水産業でITの普及が進まないと言われるのはなぜか。魚が大好物である筆者には当初からの疑問だった。むしろ、個々の技術の発展を見れば、決して他産業と比べて取り組みが遅れているような印象はない。

 例えば、超音波を使い魚を探し出す「魚群探知機」。最近は魚の居場所ばかりか、浮袋の有無を判別して魚種まで特定する技術が登場している。

 一体、課題は何なのか。関係者に話を聞くと、水産業における「データ活用の難しさ」が見えてきた。本記事では養殖業の話を中心にお伝えしたい。

データ集めに一苦労

 日本の漁業は順風満帆とは言い難い。農林水産省によると、2016年における漁業・養殖業の産出額は1兆5856億円。1982年のピーク時から約47%減った。内訳を見ると、「遠洋漁業」や「沖合漁業」が縮小し、結果として「沿岸漁業」や「海面養殖業」の割合が増えている。

 漁業者の減少と高齢化も深刻だ。2017年の漁業就業者は約15万3000人。2003年から約8万5000人減った。年齢別に見ると、40歳以上が8割超を占める。

 ITに期待がかかるのはこうした背景がある。例えば、養殖業におけるIoT(インターネット・オブ・シングズ)の活用。ベテラン漁師の勘と経験をデータ化できれば、若手を指導しやすくなる。集めたデータをAI(人工知能)で分析すれば、効率化のヒントが見つかるかもしれない――。

 筆者は多くの水産ITプロジェクトでこのような話を耳にしてきた。ところが、一筋縄ではいかないようである。

 海面養殖の場合、例えばIoTの活用で餌代を最適化できるとの期待がかかる。まず、海水にさらしても壊れない、信頼性の高い計測システムを構築することが必要だ。データを収集し、魚の生育に大きく影響する要因を突き止める。当然ながら、予算には限りがある。全ての要因をセンサーで計測するわけにはいかない。

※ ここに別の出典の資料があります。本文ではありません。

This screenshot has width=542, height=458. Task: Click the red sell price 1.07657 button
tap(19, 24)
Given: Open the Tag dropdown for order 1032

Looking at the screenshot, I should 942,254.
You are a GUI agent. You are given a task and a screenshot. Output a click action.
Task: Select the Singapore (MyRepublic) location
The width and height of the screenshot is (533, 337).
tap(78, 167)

 すると、影響が大きそうな要因に目星を付けて計測システムを構築し、生育との関係を調べることになる。多くのプロジェクトが収集対象とするのは、「水温」「pH(水素イオン指数)」「酸素濃度」「給餌記録」などだ。予想がうまく当たればよいが、当たらなければ、役立つ「知見」は得られない。

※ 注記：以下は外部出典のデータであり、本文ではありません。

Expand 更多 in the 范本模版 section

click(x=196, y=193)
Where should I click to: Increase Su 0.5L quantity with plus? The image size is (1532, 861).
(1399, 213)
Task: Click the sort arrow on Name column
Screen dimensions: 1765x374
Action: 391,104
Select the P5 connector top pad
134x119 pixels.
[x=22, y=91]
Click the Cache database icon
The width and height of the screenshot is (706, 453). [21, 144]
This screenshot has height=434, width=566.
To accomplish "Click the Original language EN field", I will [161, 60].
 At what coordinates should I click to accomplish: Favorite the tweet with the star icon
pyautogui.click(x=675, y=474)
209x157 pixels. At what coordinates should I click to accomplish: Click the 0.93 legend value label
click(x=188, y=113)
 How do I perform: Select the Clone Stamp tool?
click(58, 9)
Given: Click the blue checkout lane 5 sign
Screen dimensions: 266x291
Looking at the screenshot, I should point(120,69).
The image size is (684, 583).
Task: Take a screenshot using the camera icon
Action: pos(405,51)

 「例えば、農作物の生育には積算温度や積算日照時間が関係する。水産業はこれらに相当する指標を見極めきれていない」。福井県立大学海洋生物資源学部の細井公富准教授は養殖業におけるデータ活用の状況をこのように説明する。

 加えて、海の環境は季節ごとに変わるばかりか、毎年同じ環境が周期的に訪れるとも限らない。有益な知見を得るには、長期間にわたる計測が必要だ。KDDI ビジネスloT推進本部地方創生支援室の石黒智誠マネージャーは「十数年間は計測を続ける必要がある」と話す。同社は2017年11月から福井県小浜市らと共同で、IoTを活用したサバ(鯖)の養殖事業を手掛ける。目下、データ収集に取り組んでいるところだ。